>>>>

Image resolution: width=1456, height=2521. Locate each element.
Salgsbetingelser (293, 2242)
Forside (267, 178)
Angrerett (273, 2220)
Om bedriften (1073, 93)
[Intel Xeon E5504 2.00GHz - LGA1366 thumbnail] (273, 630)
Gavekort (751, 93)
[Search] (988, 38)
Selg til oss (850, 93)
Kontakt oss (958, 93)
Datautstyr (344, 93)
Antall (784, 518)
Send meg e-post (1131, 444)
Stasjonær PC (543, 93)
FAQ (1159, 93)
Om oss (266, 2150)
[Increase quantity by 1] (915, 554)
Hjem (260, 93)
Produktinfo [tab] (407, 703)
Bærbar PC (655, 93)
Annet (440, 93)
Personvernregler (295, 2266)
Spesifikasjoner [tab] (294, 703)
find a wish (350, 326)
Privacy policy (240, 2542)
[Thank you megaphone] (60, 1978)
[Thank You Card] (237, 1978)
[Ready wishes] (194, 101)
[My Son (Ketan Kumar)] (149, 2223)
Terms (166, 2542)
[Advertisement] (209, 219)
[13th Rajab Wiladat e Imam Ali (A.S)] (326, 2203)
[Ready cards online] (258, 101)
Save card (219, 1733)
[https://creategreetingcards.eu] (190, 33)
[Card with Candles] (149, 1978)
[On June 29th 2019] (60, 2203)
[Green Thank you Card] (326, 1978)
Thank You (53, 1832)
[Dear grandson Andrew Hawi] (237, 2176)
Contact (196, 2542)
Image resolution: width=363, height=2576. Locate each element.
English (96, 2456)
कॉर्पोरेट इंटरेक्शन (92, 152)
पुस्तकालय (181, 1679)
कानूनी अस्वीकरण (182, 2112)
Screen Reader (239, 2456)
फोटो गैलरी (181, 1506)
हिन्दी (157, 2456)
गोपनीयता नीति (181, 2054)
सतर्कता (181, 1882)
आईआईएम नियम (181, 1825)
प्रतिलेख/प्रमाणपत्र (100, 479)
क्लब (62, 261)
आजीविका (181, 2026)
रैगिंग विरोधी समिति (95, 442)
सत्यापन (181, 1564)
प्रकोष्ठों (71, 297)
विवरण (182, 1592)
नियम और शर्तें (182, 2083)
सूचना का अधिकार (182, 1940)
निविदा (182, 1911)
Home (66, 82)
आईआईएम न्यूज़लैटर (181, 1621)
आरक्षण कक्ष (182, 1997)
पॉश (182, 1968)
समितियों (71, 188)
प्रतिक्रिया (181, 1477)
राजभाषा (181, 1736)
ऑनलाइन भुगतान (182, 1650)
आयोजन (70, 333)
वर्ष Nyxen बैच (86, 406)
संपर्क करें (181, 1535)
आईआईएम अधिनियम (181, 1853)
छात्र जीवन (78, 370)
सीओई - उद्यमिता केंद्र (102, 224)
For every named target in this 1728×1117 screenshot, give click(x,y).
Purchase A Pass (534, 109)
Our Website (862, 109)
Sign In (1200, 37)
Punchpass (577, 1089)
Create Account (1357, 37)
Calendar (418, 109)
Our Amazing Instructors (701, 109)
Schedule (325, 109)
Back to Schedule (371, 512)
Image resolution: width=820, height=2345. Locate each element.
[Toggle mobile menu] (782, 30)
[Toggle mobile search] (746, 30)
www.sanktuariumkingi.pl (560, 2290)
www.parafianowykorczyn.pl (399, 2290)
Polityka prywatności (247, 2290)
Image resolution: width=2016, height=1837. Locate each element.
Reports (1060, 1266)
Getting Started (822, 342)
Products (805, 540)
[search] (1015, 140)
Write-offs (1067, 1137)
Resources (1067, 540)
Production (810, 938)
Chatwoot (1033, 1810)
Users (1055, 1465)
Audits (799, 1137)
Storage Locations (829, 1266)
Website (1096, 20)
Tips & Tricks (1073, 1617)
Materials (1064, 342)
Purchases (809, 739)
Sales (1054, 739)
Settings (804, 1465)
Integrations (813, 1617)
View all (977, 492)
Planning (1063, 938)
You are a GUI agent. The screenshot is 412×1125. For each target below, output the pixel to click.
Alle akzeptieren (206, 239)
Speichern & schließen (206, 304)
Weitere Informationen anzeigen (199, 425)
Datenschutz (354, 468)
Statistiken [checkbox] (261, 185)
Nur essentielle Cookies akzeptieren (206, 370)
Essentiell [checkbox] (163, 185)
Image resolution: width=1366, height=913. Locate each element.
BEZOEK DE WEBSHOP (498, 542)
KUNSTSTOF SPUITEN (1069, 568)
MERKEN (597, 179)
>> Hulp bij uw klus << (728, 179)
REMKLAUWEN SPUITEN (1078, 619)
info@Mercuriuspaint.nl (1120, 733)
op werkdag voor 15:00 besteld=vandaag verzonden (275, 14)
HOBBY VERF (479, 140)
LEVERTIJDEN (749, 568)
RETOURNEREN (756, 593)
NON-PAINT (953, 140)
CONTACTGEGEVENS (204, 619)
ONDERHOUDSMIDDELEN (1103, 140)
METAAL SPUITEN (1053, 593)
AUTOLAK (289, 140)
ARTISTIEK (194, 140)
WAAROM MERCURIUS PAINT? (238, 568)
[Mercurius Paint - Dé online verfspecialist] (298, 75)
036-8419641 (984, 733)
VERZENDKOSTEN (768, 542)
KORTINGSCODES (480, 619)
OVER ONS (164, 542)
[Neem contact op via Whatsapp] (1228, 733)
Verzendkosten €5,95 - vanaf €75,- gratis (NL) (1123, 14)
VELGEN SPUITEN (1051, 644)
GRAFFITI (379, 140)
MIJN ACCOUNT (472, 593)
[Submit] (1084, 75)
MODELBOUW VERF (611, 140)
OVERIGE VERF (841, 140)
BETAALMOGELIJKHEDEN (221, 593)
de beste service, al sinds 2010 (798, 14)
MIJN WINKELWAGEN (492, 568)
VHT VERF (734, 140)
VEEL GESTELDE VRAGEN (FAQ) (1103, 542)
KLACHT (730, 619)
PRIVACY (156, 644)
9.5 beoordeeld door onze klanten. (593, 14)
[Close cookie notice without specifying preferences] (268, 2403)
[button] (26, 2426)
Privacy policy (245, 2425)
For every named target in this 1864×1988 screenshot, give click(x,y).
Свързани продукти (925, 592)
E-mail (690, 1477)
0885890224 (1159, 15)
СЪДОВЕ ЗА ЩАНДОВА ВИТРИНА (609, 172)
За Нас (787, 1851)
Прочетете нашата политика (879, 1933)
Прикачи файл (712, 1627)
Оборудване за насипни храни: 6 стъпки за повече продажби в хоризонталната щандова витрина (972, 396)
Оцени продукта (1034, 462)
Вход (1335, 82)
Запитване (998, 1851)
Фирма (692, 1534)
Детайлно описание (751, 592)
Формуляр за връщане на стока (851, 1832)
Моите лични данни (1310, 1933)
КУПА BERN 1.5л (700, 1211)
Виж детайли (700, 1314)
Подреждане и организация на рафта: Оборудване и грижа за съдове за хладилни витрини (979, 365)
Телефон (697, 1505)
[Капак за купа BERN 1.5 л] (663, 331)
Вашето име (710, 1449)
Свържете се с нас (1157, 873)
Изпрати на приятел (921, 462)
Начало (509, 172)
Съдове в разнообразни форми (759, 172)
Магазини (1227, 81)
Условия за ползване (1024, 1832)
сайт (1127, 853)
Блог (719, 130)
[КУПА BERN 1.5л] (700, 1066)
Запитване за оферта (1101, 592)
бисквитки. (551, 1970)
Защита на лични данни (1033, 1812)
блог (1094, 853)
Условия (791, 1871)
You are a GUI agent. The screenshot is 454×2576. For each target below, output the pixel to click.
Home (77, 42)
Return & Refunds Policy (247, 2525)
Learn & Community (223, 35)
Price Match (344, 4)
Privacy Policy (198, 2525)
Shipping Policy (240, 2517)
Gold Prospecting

<<<<

> _DESCRIPTION OF THE TASK_
Lines after the one containing "Send meg e-post (1131, 444)" are left out; every line from the start of the entries through that line is restated word for word.

> _ANSWER SECTION_
Image resolution: width=1456, height=2521. Locate each element.
Salgsbetingelser (293, 2242)
Forside (267, 178)
Angrerett (273, 2220)
Om bedriften (1073, 93)
[Intel Xeon E5504 2.00GHz - LGA1366 thumbnail] (273, 630)
Gavekort (751, 93)
[Search] (988, 38)
Selg til oss (850, 93)
Kontakt oss (958, 93)
Datautstyr (344, 93)
Antall (784, 518)
Send meg e-post (1131, 444)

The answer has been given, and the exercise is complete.